Instrucción 1 —
Extrae sin cambios el pasaje del fragmento sobre el combate entre la Independencia y la Covadonga que empieza en "El cañón Vavasseur" y termina en "calado del buque.".

Fragmento de texto —
- - -
El cañón Vavasseur de proa, al hacer su undécimo disparo, se había inutilizado.

Las desgracias personales hasta ese momento habían sido: dos sirvientes del primer cañón de popa del lado de babor, a cada uno de los cuales hubo que amputarles un brazo; el subteniente de la Columna Constitución del Callao, don Luis Ballesteros, herido en el ojo izquierdo y en un brazo; y el 2° cabo del cañón de proa, de la Columna Constitución, Manuel Carrillo, que murió en su puesto, despedazado por un casco de bomba.

Estrechada contra la costa la Covadonga, consideró el comandante More que había llegado el instante preciso para usar del espolón; y lo intentó dos veces, pero no pudo conseguirlo porque no había agua suficiente para el calado del buque.

Por tercera vez se emprendió esta operación; y cuando ya los sondajes repetidos marcaban más de 9 brazas a proa y otras tantas a popa, se dio orden de prepararse para el choque, y la Independencia marchó gallarda sobre el costado de estribor de la Covadonga, que ya no distaba sino unas pocas varas del blindado, hasta el extremo de que el pabellón chileno asomó sobre la proa.
- - -
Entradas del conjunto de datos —
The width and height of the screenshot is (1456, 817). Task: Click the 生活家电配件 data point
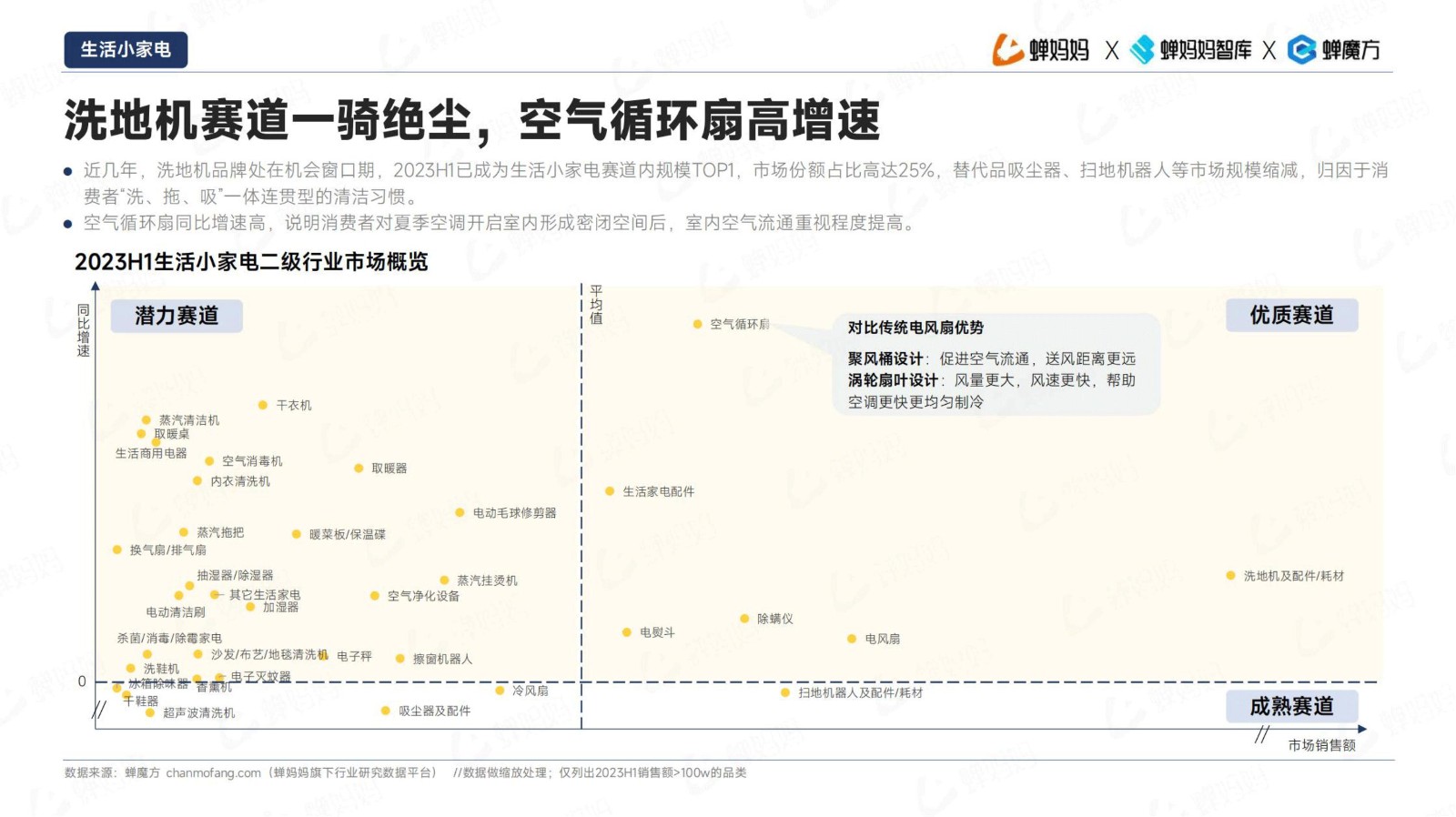point(610,491)
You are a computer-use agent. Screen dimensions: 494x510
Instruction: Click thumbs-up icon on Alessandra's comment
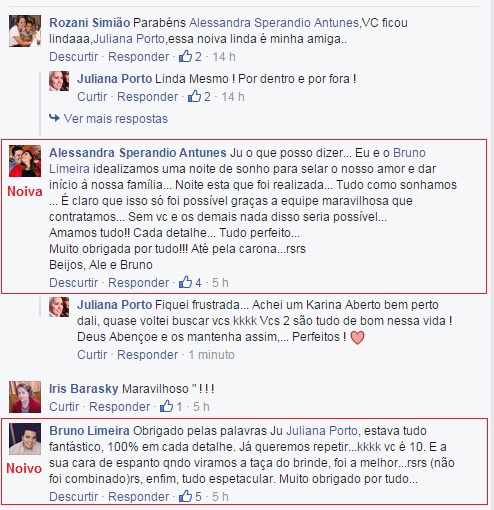point(185,282)
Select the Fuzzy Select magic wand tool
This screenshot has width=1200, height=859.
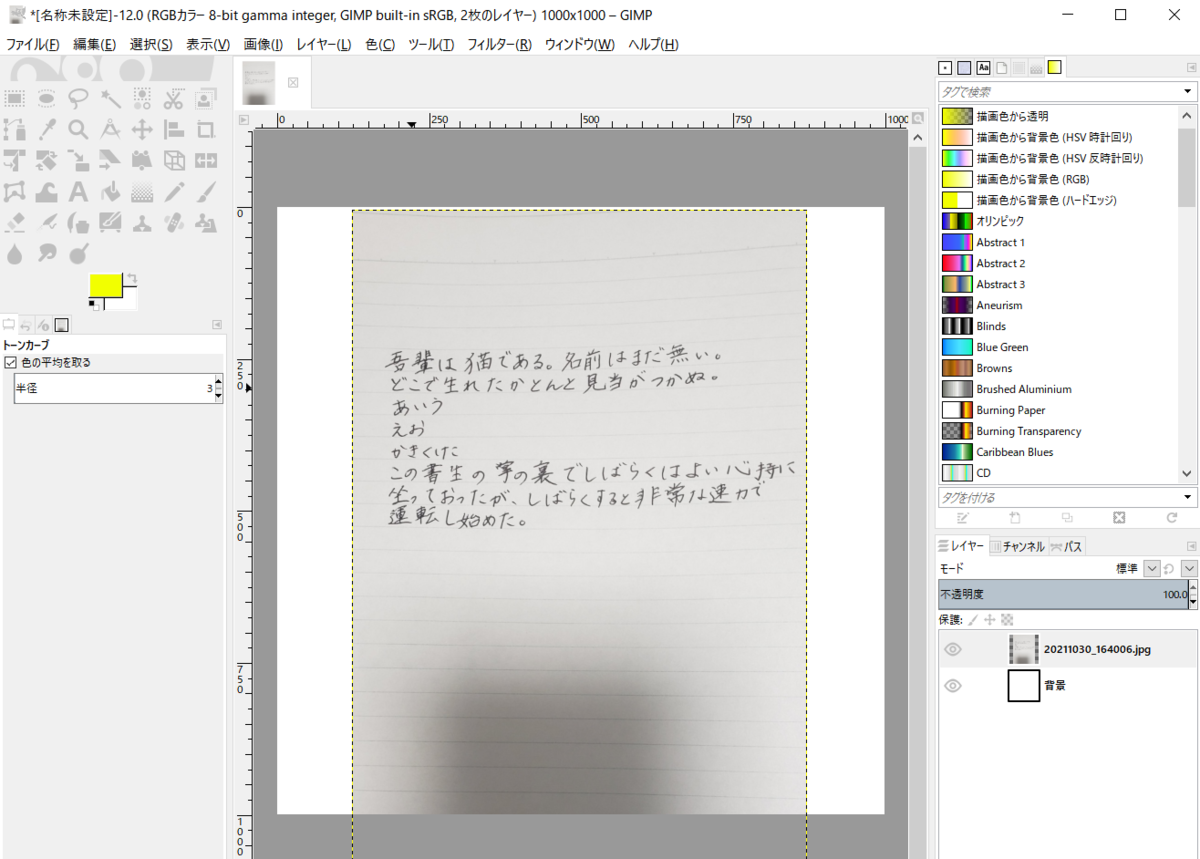110,98
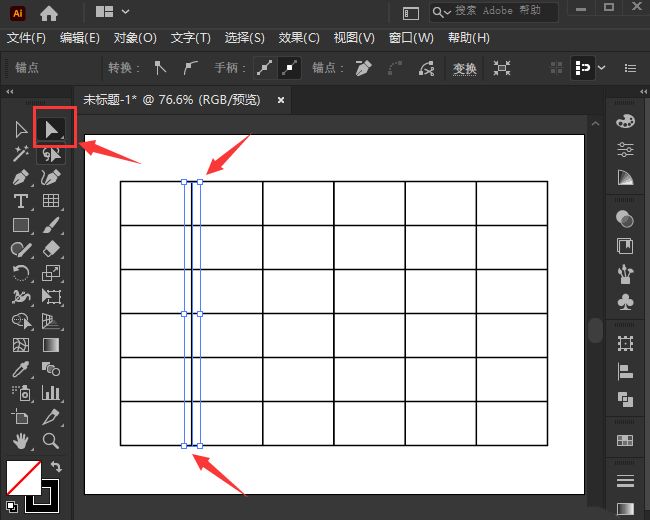Click the fill color swatch
Screen dimensions: 650x520
[22, 477]
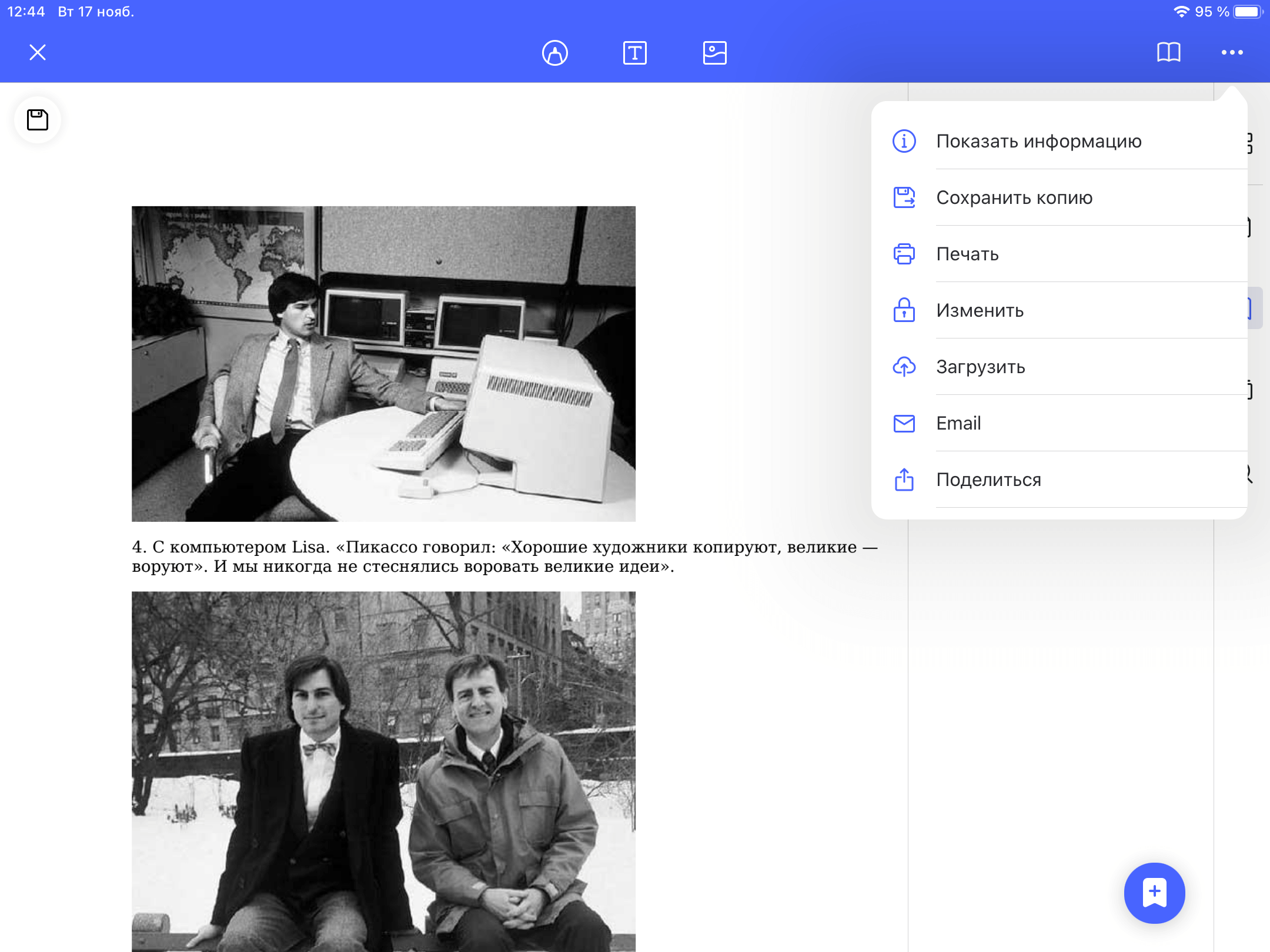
- - -
Instrucción 2 —
Selecciona y copia cada línea del listado donde aparezca la cadena "screenshot".

Resultado final 1 —
El cañón Vavasseur de proa, al hacer su undécimo disparo, se había inutilizado.

Las desgracias personales hasta ese momento habían sido: dos sirvientes del primer cañón de popa del lado de babor, a cada uno de los cuales hubo que amputarles un brazo; el subteniente de la Columna Constitución del Callao, don Luis Ballesteros, herido en el ojo izquierdo y en un brazo; y el 2° cabo del cañón de proa, de la Columna Constitución, Manuel Carrillo, que murió en su puesto, despedazado por un casco de bomba.

Estrechada contra la costa la Covadonga, consideró el comandante More que había llegado el instante preciso para usar del espolón; y lo intentó dos veces, pero no pudo conseguirlo porque no había agua suficiente para el calado del buque.

Resultado final 2 —
The width and height of the screenshot is (1456, 817). Task: Click the 生活家电配件 data point
This screenshot has width=1200, height=859.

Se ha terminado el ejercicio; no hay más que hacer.